Knives Out Takes On the Anti-Immigration Crowd

Since the beginning of the Obama era, the Left has broadcast two contradictory messages on the subjects of race and immigration. The first is that a so-called Coalition of the Ascendant will inevitably displace white Americans as the dominant force in the country’s politics and culture. The second is that rejoinders in the “You will not replace us” vein are a racist overreaction that mark one as a pimply alt-right incel. Progressives tried a similar move with great success during the homosexuality debates of the ’90s and aughts, deploying a stinking amalgam of the incompatible arguments “Stop opposing gay marriage, bigot” and “No one is calling for gay marriage.” In both cases, the point of the exercise is to advance steadily toward the goal while appearing not to move at all: to show the blade only in the instant before one strikes.

Knives Out, a new murder mystery by Rian Johnson (director of Looper, Brick, and a rumored fourth Star Wars trilogy, God help us), is an example of the point being thrust in, not ostentatiously sheathed. A beautifully executed piece of left-wing trollery, it revels in the alleged moral superiority of the “oppressed” and dares its audience to object. Like many of the Agatha Christie novels from which Johnson clearly drew his inspiration, Knives Out is set in a sprawling Victorian mansion. The house’s owner, the celebrated crime novelist Harlan Thrombey (Christopher Plummer), has just celebrated his 85th birthday when he is found, throat slit, in a tucked-away study, accessible not only by creaky stairs but through a hidden window that features heavily in the mystery’s eventual solution.

Creeping through these and other passages are the members of Harlan’s family: a throng of scheming underachievers whose various hustles require Harlan’s money and, just possibly, his death. That these characters are instantly distinguishable from one another is one of the great strengths of Johnson’s writing and directing. (The other is the film’s pacing, which is superb.) The script employs types — Jamie Lee Curtis as an all-business hard-ass, Toni Collette as a deranged Goop-stage Gwyneth Paltrow doppelgänger — but each character is given sufficient backstory, and enough funny lines, to allow the audience to keep them straight.

Joining Curtis, Collette, and a few other famous faces on-screen are the picture’s two leads: Daniel Craig as a Kentucky-fried private detective (think of a drunk Mitch McConnell attempting Hercule Poirot) and Ana de Armas as Harlan’s South American nurse and confidante. Though Craig and de Armas both do strong work, their two characters function far too obviously as screenwriting devices. Craig’s detective exists to advance the plot and give voice to the audience’s incomplete theories of the crime. De Armas’s caregiver serves as a vessel into which progressive viewers can pour their racial pieties. Because Knives Out is more than just a 21st-century revision of the 20th’s parlor-room mysteries (and more, too, than an update on the entertaining first chapters of John Grisham’s 1999 bestseller The Testament, to which Johnson owes a modest debt).

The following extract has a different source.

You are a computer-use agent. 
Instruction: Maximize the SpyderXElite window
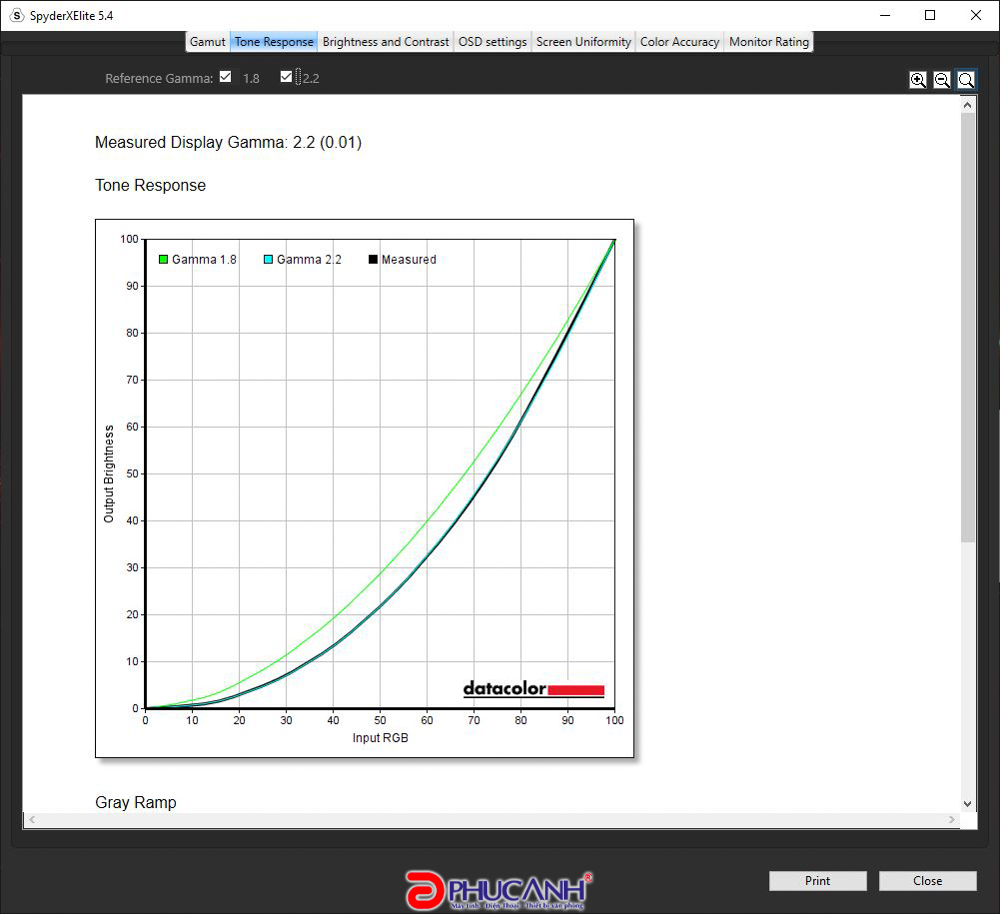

Instead, the movie’s most important influence is not a thriller at all but E. M. Forster’s Edwardian masterpiece Howard’s End, in which the question of who will possess a house becomes a metaphor for who will possess a nation. Closest to Rian Johnson’s heart — closer by far than the red herrings and false confessions with which he amuses the audience — is the matter of what will become of Harlan Thrombey’s mansion, and it is in the dispensing of this inheritance that the movie abandons any interest in moral complexity. Harlan’s family is irredeemably wicked: a gaggle of Trump-supporting white people whose sins against decency are aesthetic as much as moral (check out the dad sweater on Michael Shannon). De Armas’s nurse, meanwhile, is an agent of pure goodness — a character of such benevolence that she literally cannot lie (the film’s stupidest detail) without becoming ill and vomiting.

Predictably, the script’s attempts to nail down these characterizations are almost uniformly ham-fisted, a flaw that appears to have occurred to no one who participated in its composition or filming. Members of the family lazily signal their bigotry, for instance, by repeatedly forgetting their South American employee’s country of origin. And de Armas’s caregiver is revealed to be a good person in part by the solemn avowal of Craig’s detective, “You’re a good person.” Only one zinger in this vein truly lands, and only then because Johnson finally comes up with a line that a member of the nationalist Right might actually say. Responding to a declaration that de Armas’s character must not be allowed to seize the family’s “ancestral home,” Craig’s detective retorts that Harlan bought it from Pakistani businessmen in the late eighties. Blood and soil? Not so much.

Anyone who doubts that Knives Out is, and means to be, a commentary on the future of race dynamics in this country need only examine the movie’s intensely political concluding shot, in which Harlan’s family is cast from the manse and left to dwell in the outer darkness. As an annihilation fantasy for woke white moviegoers, the image works perfectly — it’s the ending of the year. No wonder the suburban audience with whom I saw the film responded with a burst of delighted laughter and applause.

Not that I’m uncouth enough to object, mind you.